American singer-songwriter Kelly Clarkson has released ten studio albums, eight extended plays, one compilation album, one remix album and 56 singles (including eight as a featured artist). In 2002, she won the inaugural season of the television competition American Idol and was immediately signed to a recording deal with 19 Recordings, and RCA Records. (Note: Prior to the selection of the first American Idol winner in 2002, Clarkson signed a recording contract with 19 Recordings, which will reserve the phonographic rights to the master recordings commissioned throughout the indenture. 19 then entered into a "master agreement" with Simon Cowell's S Records (trading as Ronagold Limited) to appoint its affiliate RCA Records the exclusive license to distribute these recordings. An amendment in 2005 extended S to participate as 19's partner for five years, after which the license were directly given to RCA for the rest of the deal's duration.) She made her chart debut in September 2002 with the double A-side single "Before Your Love"/"A Moment Like This", latter of which topped the Billboard Hot 100 chart (Note: Following a revision of its methodology of gauging the Billboard Hot 100 chart in 1999, sales of singles with more than one current song will be given to the track which currently receives the most radio airplay. In the case of "Before Your Love"/"A Moment Like This", the latter received the most radio airplay detection and was credited on the Billboard Hot 100 chart, though "Before Your Love" was also deemed eligible to enter independently had it gained enough radio audience at the time.) and eventually became the year's best-selling single in the United States. Her debut album, Thankful, was released in April 2003 and entered the US Billboard 200 chart at number one. Thankful produced the hit lead single "Miss Independent" and was certified double-platinum by the Recording Industry Association of America (RIAA).

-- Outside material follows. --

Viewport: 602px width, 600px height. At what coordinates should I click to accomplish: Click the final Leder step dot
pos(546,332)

Released in 2004, Clarkson's second studio album Breakaway expanded her audience to international markets and currently remains as her most successful album to date with sales of 12 million copies worldwide. Aided by the commercial successes of its worldwide hit singles "Since U Been Gone", "Behind These Hazel Eyes", "Because of You", "Walk Away", and "Breakaway", Breakaway topped the Irish Albums Chart and the Dutch Album Top 100 chart and became the world's seventh best-selling album of 2005, according to the International Federation of the Phonographic Industry (IFPI). Clarkson released her third studio album My December in 2007 amidst a highly publicized dispute with music mogul Clive Davis. Though its commercial performance paled in comparison to its predecessor's, it spawned the hit single "Never Again" and was eventually certified platinum by the RIAA. In 2009, she released her fourth studio album All I Ever Wanted, which became her second number one entry on Billboard 200 chart. Its lead single "My Life Would Suck Without You" currently maintains the record of the biggest jump to number one in the history of the Billboard Hot 100 chart, and was followed by the hit singles "I Do Not Hook Up" and "Already Gone".

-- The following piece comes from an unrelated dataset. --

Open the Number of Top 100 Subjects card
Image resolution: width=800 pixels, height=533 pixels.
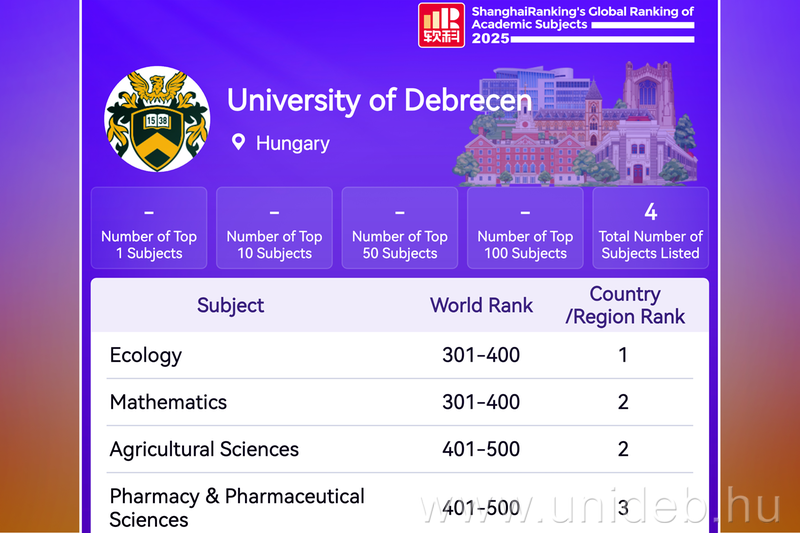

In 2011, Clarkson released her fifth studio album Stronger, accompanied by the hit singles "Mr. Know It All" and "Stronger (What Doesn't Kill You)". Stronger was certified platinum by the RIAA, fueled by the success of "Stronger (What Doesn't Kill You)", which currently stands as her most successful single with number one peak positions on sixteen Billboard charts, including the Billboard Hot 100 chart. In 2012, Clarkson commemorated her tenth career anniversary with her first greatest hits compilation, Greatest Hits – Chapter One. Accompanied by its hit lead single "Catch My Breath", Chapter One was certified gold by the RIAA. Released in 2013, her sixth studio album and first Christmas record Wrapped in Red became that year's best-selling holiday album in the United States. Its lead single "Underneath the Tree" recurrently charts as a popular Christmas hit song every holiday season since its release.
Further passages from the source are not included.